Optogenetic deconstruction of sleep-wake circuitry in the brain

Abstract

How does the brain regulate the sleep-wake cycle? What are the temporal codes of sleep and wake-promoting neural circuits? How do these circuits interact with each other across the light/dark cycle? Over the past few decades, many studies from a variety of disciplines have made substantial progress in answering these fundamental questions. For example, neurobiologists have identified multiple, redundant wake-promoting circuits in the brainstem, hypothalamus, and basal forebrain. Sleep-promoting circuits have been found in the preoptic area and hypothalamus. One of the greatest challenges in recent years has been to selectively record and manipulate these sleep-wake centers in vivo with high spatial and temporal resolution. Recent developments in microbial opsin-based neuromodulation tools, collectively referred to as "optogenetics," have provided a novel method to demonstrate causal links between neural activity and specific behaviors. Here, we propose to use optogenetics as a fundamental tool to probe the necessity, sufficiency, and connectivity of defined neural circuits in the regulation of sleep and wakefulness.

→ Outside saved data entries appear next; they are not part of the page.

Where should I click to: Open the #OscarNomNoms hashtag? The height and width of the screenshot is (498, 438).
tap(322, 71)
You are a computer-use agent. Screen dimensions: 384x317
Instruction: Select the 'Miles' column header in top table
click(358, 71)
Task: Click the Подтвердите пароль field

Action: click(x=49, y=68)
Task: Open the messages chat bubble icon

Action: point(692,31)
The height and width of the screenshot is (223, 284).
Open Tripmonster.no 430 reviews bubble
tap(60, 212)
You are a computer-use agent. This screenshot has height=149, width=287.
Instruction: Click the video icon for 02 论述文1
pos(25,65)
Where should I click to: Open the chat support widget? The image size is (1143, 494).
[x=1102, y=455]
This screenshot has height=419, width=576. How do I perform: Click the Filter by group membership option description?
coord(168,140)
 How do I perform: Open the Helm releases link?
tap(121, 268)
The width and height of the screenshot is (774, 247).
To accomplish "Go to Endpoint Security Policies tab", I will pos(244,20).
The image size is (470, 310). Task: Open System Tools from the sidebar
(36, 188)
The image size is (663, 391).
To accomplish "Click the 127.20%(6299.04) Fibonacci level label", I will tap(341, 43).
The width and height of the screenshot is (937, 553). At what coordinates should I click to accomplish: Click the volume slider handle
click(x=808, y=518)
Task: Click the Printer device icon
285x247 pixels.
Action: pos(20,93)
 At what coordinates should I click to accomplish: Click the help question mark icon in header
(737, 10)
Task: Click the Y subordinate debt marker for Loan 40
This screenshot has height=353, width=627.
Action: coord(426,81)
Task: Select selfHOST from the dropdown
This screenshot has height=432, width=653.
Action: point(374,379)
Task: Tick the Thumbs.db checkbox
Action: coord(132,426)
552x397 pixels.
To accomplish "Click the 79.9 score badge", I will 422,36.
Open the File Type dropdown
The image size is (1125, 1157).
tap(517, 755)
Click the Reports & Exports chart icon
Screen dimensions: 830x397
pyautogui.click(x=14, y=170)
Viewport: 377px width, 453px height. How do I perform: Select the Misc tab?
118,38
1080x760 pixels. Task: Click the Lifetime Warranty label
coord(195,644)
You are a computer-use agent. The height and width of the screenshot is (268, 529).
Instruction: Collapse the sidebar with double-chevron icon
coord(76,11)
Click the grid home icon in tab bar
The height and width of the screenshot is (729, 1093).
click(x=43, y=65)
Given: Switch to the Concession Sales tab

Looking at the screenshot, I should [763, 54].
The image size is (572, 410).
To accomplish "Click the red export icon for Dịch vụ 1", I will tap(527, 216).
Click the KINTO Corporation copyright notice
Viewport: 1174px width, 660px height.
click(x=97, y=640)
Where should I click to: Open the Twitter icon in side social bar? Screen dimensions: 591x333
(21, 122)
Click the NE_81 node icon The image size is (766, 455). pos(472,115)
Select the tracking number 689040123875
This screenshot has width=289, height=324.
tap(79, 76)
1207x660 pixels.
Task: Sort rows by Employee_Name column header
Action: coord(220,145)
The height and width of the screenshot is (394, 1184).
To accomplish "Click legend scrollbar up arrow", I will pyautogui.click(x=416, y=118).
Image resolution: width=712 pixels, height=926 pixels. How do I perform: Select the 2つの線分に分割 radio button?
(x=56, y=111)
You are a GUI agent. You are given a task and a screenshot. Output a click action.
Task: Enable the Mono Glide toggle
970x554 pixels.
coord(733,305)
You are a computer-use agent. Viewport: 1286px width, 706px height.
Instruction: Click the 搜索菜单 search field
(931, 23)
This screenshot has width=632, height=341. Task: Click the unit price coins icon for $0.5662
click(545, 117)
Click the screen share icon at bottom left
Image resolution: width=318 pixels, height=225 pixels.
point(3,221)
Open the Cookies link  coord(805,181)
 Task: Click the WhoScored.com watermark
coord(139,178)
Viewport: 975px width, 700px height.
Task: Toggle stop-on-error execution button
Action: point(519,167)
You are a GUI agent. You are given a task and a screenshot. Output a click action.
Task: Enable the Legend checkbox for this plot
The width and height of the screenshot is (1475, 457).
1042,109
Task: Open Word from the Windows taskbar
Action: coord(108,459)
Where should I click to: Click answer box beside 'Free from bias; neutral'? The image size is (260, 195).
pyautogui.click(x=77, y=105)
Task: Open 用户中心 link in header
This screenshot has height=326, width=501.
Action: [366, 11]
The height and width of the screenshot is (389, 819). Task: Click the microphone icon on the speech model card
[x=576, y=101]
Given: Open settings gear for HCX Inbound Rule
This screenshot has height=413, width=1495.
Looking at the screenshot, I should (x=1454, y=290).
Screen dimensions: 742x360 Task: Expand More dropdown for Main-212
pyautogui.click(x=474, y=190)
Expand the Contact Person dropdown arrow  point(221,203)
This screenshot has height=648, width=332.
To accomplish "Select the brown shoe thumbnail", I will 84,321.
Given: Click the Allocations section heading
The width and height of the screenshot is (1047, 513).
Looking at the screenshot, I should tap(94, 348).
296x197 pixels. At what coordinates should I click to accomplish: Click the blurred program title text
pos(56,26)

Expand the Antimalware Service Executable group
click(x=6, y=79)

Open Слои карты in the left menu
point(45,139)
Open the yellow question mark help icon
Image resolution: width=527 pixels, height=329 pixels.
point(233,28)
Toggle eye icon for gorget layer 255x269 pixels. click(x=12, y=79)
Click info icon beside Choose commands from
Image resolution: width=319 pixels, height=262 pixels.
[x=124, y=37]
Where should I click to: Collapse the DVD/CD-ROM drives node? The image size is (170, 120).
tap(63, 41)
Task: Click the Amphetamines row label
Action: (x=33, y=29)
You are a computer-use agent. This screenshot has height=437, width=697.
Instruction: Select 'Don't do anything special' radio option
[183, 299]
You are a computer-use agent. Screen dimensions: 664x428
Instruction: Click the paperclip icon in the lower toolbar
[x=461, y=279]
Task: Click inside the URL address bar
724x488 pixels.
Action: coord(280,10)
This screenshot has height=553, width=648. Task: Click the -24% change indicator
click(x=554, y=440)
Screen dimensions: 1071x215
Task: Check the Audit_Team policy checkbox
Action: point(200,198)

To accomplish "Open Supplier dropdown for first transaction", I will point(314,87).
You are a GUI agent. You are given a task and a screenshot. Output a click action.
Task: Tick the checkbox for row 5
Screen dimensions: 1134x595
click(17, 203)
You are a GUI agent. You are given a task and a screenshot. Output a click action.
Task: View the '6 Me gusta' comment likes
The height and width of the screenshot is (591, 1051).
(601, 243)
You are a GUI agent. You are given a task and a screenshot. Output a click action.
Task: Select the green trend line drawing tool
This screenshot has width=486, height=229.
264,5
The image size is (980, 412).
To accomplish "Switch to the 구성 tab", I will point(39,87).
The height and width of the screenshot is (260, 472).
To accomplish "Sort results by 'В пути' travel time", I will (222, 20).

Keywords: hypocretins/orexins; hypothalamus; optogenetics; sleep; wakefulness.

Figure 1

Comparison between electrical/pharmacological activation or inhibition and optogenetic activation of Hcrt neurons in the lateral hypothalamus. 2D architecture of the Hcrt field showing the heterogeniety of cell types found in the lateral hypothalamus, including MCH, Hcrt, corticotropin-releasing factor (CRF), NPY/AgRP, POMC/CART, growth hormone-releasing hormone (GHRH), growth hormone (GH), neurotensin (NT), and substance P. Note that, in addition to these defined cell types, the hypothalamus contain glutamatergic and GABAergic neurons. For clarity, Nesfatin-1, thyrotropin-releasing hormone (TRH), vasopressin and oxytocin are not represented. (A) Limitations of traditional microstimulation or pharmacological techniques to perform loss-of-function or gain-of function studies include confounding effect on neuronal and non-neuronal cells surrounding the tarted cells. For instance, infusion of Hcrt peptide or non-peptide agonists or antagonists can spread up to 1000 μm away from the infusion site, therefore activating or inhibiting several neuronal populations in addition to the Hcrt neurons. Alternatively, temporally precise microelectrode stimulation cannot distinguish between cell types in the stimulated area, and thus may inadvertently stimulate other, unintended regions that are adjacent to the electrode. Concentric circles represent distance (in μm) from possible injection, stimulation or lesion site. (B) Optogenetic technology allow selective stimulation (using ChR2) or inhbition (using NpHR) of genetically targeted Hcrt neurons, with no confounding modulation of surrounding cells that may regulate the same brain function.